╭─ DATA EXTRACTS
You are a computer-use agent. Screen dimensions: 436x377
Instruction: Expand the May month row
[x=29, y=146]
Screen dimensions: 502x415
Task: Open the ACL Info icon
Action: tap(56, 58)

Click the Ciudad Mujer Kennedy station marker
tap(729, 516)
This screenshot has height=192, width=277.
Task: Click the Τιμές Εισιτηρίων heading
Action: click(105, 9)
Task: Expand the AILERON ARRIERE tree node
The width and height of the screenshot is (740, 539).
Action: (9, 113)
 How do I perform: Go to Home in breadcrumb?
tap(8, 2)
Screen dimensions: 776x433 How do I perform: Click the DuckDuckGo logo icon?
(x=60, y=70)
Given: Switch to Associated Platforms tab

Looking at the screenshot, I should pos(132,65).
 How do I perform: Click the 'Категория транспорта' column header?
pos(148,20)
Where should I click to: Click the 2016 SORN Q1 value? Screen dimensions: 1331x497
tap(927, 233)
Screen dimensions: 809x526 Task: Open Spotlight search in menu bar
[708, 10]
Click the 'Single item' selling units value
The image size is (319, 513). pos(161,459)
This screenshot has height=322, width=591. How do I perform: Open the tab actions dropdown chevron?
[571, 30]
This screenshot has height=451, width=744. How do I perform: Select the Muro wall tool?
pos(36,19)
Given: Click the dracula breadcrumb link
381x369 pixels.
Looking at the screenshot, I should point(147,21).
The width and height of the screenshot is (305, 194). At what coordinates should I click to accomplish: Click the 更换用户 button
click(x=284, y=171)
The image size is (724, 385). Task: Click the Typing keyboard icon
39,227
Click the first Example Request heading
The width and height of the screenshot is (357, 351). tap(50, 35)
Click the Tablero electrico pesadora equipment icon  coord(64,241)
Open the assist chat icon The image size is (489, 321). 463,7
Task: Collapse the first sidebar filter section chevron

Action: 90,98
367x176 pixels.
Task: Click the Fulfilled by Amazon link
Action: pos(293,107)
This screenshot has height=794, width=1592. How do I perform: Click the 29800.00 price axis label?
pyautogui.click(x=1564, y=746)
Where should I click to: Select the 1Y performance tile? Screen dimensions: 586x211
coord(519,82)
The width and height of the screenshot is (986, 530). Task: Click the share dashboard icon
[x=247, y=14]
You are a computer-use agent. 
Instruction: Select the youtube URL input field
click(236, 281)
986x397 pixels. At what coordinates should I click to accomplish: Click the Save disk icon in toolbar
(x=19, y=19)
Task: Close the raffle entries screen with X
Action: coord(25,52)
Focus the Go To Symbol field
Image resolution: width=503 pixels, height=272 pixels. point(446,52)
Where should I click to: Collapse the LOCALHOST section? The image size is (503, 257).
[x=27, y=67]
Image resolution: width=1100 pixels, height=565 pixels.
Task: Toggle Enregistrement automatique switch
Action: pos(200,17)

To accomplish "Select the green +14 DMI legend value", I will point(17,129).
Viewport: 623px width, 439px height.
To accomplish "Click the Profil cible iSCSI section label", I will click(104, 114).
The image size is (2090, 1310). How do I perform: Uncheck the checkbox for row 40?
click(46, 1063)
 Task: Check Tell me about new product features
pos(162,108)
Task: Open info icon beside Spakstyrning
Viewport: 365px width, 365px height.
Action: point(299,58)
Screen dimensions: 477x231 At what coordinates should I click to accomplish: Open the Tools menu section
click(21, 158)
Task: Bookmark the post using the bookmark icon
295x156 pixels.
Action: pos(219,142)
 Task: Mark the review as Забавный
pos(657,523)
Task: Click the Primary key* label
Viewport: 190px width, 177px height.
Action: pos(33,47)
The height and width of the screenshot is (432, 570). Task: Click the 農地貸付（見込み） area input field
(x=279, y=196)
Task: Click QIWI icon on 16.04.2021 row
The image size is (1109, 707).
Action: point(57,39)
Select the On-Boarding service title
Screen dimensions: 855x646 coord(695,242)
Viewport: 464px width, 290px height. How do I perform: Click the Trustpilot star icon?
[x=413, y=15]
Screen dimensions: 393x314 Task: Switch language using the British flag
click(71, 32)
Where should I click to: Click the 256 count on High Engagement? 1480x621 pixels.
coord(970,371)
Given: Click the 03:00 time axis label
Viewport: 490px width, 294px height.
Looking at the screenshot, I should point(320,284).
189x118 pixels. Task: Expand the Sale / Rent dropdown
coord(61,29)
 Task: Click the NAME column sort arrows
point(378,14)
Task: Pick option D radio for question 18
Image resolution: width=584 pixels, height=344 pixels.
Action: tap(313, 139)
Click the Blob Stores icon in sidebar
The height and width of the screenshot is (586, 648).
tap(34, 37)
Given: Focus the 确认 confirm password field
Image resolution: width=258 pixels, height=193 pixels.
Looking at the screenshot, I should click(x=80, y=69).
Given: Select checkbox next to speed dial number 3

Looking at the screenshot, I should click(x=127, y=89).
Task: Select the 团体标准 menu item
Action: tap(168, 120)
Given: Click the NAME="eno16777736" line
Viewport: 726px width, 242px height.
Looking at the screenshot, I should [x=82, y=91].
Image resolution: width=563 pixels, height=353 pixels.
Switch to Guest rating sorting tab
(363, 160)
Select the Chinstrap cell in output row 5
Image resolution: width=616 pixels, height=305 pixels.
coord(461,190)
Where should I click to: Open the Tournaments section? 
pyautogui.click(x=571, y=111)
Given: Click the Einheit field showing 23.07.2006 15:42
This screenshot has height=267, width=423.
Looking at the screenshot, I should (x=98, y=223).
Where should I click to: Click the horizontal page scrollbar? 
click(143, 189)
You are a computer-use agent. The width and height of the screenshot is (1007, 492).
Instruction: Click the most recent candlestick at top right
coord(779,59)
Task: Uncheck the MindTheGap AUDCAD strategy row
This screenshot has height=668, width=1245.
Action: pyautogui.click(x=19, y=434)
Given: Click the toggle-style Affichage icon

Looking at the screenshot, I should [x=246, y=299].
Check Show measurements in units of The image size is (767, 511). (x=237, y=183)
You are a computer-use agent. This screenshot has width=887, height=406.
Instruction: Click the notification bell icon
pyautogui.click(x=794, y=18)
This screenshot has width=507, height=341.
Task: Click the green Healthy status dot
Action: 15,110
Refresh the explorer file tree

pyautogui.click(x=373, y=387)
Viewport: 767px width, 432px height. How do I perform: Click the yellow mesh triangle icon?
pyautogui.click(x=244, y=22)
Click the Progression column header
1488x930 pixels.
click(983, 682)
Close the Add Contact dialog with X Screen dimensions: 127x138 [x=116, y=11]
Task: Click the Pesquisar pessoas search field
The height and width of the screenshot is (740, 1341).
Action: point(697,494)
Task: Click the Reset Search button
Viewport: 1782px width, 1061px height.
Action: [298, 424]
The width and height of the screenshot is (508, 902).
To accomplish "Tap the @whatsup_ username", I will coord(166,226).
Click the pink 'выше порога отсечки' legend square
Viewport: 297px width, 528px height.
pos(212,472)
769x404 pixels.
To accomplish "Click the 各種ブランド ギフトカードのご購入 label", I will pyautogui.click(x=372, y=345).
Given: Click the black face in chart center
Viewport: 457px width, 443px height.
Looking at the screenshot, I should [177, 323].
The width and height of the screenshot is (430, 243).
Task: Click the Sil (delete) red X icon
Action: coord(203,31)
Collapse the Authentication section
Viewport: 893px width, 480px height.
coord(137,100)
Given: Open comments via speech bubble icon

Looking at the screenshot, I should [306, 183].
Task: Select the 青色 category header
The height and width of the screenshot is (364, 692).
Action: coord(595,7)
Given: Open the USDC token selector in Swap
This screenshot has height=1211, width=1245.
╰─
▶ [TRY IT]:
Each entry must appear again in the answer exactly as written.

▶ [TASK RESULT]:
You are a computer-use agent. Screen dimensions: 436x377
Instruction: Expand the May month row
[x=29, y=146]
Screen dimensions: 502x415
Task: Open the ACL Info icon
Action: tap(56, 58)

Click the Ciudad Mujer Kennedy station marker
tap(729, 516)
This screenshot has height=192, width=277.
Task: Click the Τιμές Εισιτηρίων heading
Action: click(105, 9)
Task: Expand the AILERON ARRIERE tree node
The width and height of the screenshot is (740, 539).
Action: (9, 113)
 How do I perform: Go to Home in breadcrumb?
tap(8, 2)
Screen dimensions: 776x433 How do I perform: Click the DuckDuckGo logo icon?
(x=60, y=70)
Given: Switch to Associated Platforms tab

Looking at the screenshot, I should pos(132,65).
 How do I perform: Click the 'Категория транспорта' column header?
pos(148,20)
Where should I click to: Click the 2016 SORN Q1 value? Screen dimensions: 1331x497
tap(927, 233)
Screen dimensions: 809x526 Task: Open Spotlight search in menu bar
[708, 10]
Click the 'Single item' selling units value
The image size is (319, 513). pos(161,459)
This screenshot has height=322, width=591. How do I perform: Open the tab actions dropdown chevron?
[571, 30]
This screenshot has height=451, width=744. How do I perform: Select the Muro wall tool?
pos(36,19)
Given: Click the dracula breadcrumb link
381x369 pixels.
Looking at the screenshot, I should point(147,21).
The width and height of the screenshot is (305, 194). At what coordinates should I click to accomplish: Click the 更换用户 button
click(x=284, y=171)
The image size is (724, 385). Task: Click the Typing keyboard icon
39,227
Click the first Example Request heading
The width and height of the screenshot is (357, 351). tap(50, 35)
Click the Tablero electrico pesadora equipment icon  coord(64,241)
Open the assist chat icon The image size is (489, 321). 463,7
Task: Collapse the first sidebar filter section chevron

Action: 90,98
367x176 pixels.
Task: Click the Fulfilled by Amazon link
Action: pos(293,107)
This screenshot has height=794, width=1592. How do I perform: Click the 29800.00 price axis label?
pyautogui.click(x=1564, y=746)
Where should I click to: Select the 1Y performance tile? Screen dimensions: 586x211
coord(519,82)
The width and height of the screenshot is (986, 530). Task: Click the share dashboard icon
[x=247, y=14]
You are a computer-use agent. 
Instruction: Select the youtube URL input field
click(236, 281)
986x397 pixels. At what coordinates should I click to accomplish: Click the Save disk icon in toolbar
(x=19, y=19)
Task: Close the raffle entries screen with X
Action: coord(25,52)
Focus the Go To Symbol field
Image resolution: width=503 pixels, height=272 pixels. point(446,52)
Where should I click to: Collapse the LOCALHOST section? The image size is (503, 257).
[x=27, y=67]
Image resolution: width=1100 pixels, height=565 pixels.
Task: Toggle Enregistrement automatique switch
Action: pos(200,17)

To accomplish "Select the green +14 DMI legend value", I will point(17,129).
Viewport: 623px width, 439px height.
To accomplish "Click the Profil cible iSCSI section label", I will click(104, 114).
The image size is (2090, 1310). How do I perform: Uncheck the checkbox for row 40?
click(46, 1063)
 Task: Check Tell me about new product features
pos(162,108)
Task: Open info icon beside Spakstyrning
Viewport: 365px width, 365px height.
Action: point(299,58)
Screen dimensions: 477x231 At what coordinates should I click to accomplish: Open the Tools menu section
click(21, 158)
Task: Bookmark the post using the bookmark icon
295x156 pixels.
Action: pos(219,142)
 Task: Mark the review as Забавный
pos(657,523)
Task: Click the Primary key* label
Viewport: 190px width, 177px height.
Action: pos(33,47)
The height and width of the screenshot is (432, 570). Task: Click the 農地貸付（見込み） area input field
(x=279, y=196)
Task: Click QIWI icon on 16.04.2021 row
The image size is (1109, 707).
Action: point(57,39)
Select the On-Boarding service title
Screen dimensions: 855x646 coord(695,242)
Viewport: 464px width, 290px height. How do I perform: Click the Trustpilot star icon?
[x=413, y=15]
Screen dimensions: 393x314 Task: Switch language using the British flag
click(71, 32)
Where should I click to: Click the 256 count on High Engagement? 1480x621 pixels.
coord(970,371)
Given: Click the 03:00 time axis label
Viewport: 490px width, 294px height.
Looking at the screenshot, I should point(320,284).
189x118 pixels. Task: Expand the Sale / Rent dropdown
coord(61,29)
 Task: Click the NAME column sort arrows
point(378,14)
Task: Pick option D radio for question 18
Image resolution: width=584 pixels, height=344 pixels.
Action: tap(313, 139)
Click the Blob Stores icon in sidebar
The height and width of the screenshot is (586, 648).
tap(34, 37)
Given: Focus the 确认 confirm password field
Image resolution: width=258 pixels, height=193 pixels.
Looking at the screenshot, I should click(x=80, y=69).
Given: Select checkbox next to speed dial number 3

Looking at the screenshot, I should click(x=127, y=89).
Task: Select the 团体标准 menu item
Action: tap(168, 120)
Given: Click the NAME="eno16777736" line
Viewport: 726px width, 242px height.
Looking at the screenshot, I should [x=82, y=91].
Image resolution: width=563 pixels, height=353 pixels.
Switch to Guest rating sorting tab
(363, 160)
Select the Chinstrap cell in output row 5
Image resolution: width=616 pixels, height=305 pixels.
coord(461,190)
Where should I click to: Open the Tournaments section? 
pyautogui.click(x=571, y=111)
Given: Click the Einheit field showing 23.07.2006 15:42
This screenshot has height=267, width=423.
Looking at the screenshot, I should (x=98, y=223).
Where should I click to: Click the horizontal page scrollbar? 
click(143, 189)
You are a computer-use agent. The width and height of the screenshot is (1007, 492).
Instruction: Click the most recent candlestick at top right
coord(779,59)
Task: Uncheck the MindTheGap AUDCAD strategy row
This screenshot has height=668, width=1245.
Action: pyautogui.click(x=19, y=434)
Given: Click the toggle-style Affichage icon

Looking at the screenshot, I should [x=246, y=299].
Check Show measurements in units of The image size is (767, 511). (x=237, y=183)
You are a computer-use agent. This screenshot has width=887, height=406.
Instruction: Click the notification bell icon
pyautogui.click(x=794, y=18)
This screenshot has width=507, height=341.
Task: Click the green Healthy status dot
Action: 15,110
Refresh the explorer file tree

pyautogui.click(x=373, y=387)
Viewport: 767px width, 432px height. How do I perform: Click the yellow mesh triangle icon?
pyautogui.click(x=244, y=22)
Click the Progression column header
1488x930 pixels.
click(983, 682)
Close the Add Contact dialog with X Screen dimensions: 127x138 [x=116, y=11]
Task: Click the Pesquisar pessoas search field
The height and width of the screenshot is (740, 1341).
Action: point(697,494)
Task: Click the Reset Search button
Viewport: 1782px width, 1061px height.
Action: [298, 424]
The width and height of the screenshot is (508, 902).
To accomplish "Tap the @whatsup_ username", I will coord(166,226).
Click the pink 'выше порога отсечки' legend square
Viewport: 297px width, 528px height.
pos(212,472)
769x404 pixels.
To accomplish "Click the 各種ブランド ギフトカードのご購入 label", I will pyautogui.click(x=372, y=345).
Given: Click the black face in chart center
Viewport: 457px width, 443px height.
Looking at the screenshot, I should [177, 323].
The width and height of the screenshot is (430, 243).
Task: Click the Sil (delete) red X icon
Action: coord(203,31)
Collapse the Authentication section
Viewport: 893px width, 480px height.
coord(137,100)
Given: Open comments via speech bubble icon

Looking at the screenshot, I should [306, 183].
Task: Select the 青色 category header
The height and width of the screenshot is (364, 692).
Action: coord(595,7)
Given: Open the USDC token selector in Swap
This screenshot has height=1211, width=1245.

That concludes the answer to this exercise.